## THE PROBLEM
When you reach the line that contains "608x384 pixels." in the data below, start reproducing lines exactly, and stop after the line that contains "Select the Dwelling".

[[ RECORD EXTRACTS, beginning ]]

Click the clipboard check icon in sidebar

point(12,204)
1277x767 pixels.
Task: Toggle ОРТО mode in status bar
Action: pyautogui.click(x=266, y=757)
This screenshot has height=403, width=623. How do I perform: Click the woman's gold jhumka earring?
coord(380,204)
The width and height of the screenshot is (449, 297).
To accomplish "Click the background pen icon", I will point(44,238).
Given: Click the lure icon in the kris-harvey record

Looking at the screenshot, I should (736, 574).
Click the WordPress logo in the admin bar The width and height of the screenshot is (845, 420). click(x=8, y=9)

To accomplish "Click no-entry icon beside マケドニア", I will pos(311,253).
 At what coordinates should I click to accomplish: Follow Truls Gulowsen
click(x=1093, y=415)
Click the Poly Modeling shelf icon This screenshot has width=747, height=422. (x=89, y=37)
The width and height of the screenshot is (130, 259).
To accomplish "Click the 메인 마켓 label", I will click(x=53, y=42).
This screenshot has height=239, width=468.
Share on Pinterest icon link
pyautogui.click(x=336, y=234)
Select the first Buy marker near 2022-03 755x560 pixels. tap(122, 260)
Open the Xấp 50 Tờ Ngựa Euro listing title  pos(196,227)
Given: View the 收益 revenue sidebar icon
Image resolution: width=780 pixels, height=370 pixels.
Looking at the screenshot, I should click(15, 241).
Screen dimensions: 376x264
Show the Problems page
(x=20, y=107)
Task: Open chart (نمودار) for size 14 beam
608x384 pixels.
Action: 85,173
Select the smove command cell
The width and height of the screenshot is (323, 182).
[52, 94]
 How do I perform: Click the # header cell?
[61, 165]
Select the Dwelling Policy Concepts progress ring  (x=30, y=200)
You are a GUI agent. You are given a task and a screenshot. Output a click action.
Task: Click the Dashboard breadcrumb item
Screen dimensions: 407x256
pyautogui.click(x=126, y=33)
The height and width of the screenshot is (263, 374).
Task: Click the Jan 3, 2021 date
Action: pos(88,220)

[[ RECORD EXTRACTS, end ]]

## THE ANSWER
608x384 pixels.
Action: 85,173
Select the smove command cell
The width and height of the screenshot is (323, 182).
[52, 94]
 How do I perform: Click the # header cell?
[61, 165]
Select the Dwelling Policy Concepts progress ring  (x=30, y=200)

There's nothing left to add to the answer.